“I missed you!” “I missed getting tickets to the event.” “Thank god, I missed the pothole.”
Can something ‘go missing’ if it is not missed? To ‘go missing’ means (to me) that there is a place where something was – something I counted on being there and is no longer there, thus leaving the hole for the something I am missing. It seems to imply that this missing can be both a good and a bad thing – with a ‘taking for granted-ness’ or a relief about it. ‘Going missing’ can be complicated.
I do not think about the local Electric Company except when I pay the bill. I don’t think about them when I turn on my coffeepot each morning – at least I didn’t, until the snowstorm last November when our power was out for 72 hours- and the electricity ‘went missing’.
I cursed the potholes on 15th Avenue every time my car’s wheels threatened to disappear in their depths. They were apparently filled last week. I didn’t realize I’d missed them til this writing.
What about missing someone? If I had just finished talking a little sooner, I wouldn’t have missed the traffic control person ticketing my car for an expired meter. And what about the co-worker who moved to Nebraska? Each time I walk by her office, I miss her gentle presence.

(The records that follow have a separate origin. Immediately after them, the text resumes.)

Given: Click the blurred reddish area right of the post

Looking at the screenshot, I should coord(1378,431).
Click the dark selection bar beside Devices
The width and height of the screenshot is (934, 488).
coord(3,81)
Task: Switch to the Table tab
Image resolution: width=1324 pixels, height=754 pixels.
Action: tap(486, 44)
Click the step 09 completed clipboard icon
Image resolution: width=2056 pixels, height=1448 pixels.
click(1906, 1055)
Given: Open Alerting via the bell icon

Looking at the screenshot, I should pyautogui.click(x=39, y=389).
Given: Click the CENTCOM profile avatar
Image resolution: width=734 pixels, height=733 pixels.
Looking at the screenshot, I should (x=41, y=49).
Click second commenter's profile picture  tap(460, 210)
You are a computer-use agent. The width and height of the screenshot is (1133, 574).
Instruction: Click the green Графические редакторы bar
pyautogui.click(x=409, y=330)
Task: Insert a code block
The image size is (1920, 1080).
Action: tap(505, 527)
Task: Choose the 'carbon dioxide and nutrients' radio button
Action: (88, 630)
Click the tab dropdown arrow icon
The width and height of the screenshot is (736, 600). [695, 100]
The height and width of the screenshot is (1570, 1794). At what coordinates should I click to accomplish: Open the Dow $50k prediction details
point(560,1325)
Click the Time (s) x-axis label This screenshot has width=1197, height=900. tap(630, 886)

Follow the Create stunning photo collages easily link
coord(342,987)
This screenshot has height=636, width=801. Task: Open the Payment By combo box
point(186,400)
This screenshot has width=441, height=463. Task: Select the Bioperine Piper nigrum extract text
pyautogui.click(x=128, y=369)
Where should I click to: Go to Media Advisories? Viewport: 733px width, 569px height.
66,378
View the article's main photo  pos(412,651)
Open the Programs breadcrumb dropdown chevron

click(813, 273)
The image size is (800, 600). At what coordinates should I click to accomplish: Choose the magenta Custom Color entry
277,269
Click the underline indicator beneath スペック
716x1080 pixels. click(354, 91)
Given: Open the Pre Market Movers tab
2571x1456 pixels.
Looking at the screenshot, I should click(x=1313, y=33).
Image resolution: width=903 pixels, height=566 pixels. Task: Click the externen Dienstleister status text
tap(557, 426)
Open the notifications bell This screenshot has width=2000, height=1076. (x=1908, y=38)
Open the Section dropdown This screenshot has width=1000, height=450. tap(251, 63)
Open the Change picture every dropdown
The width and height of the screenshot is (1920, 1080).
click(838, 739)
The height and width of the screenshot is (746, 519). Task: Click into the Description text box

I’ve been missing. I’d made a commitment to write on this blog each week, and I’ve missed making good on that promise. As I turn this around, did I feel sad that I did not get it done? And was that because I enjoy doing it or was it a failure to not do it? And who did I promise this to? Actually, myself- and wisely put no time-line on it. I must have thought I’d ‘go missing’ at some point – at least for a while.
It appears that ‘going missing’ encompasses a disappointment of some sort – a pleasant surprise (no pothole) or a frustration (no coffee). Possibly either good or bad, but not meeting some expectation.
What or who are you missing? Who is missing you?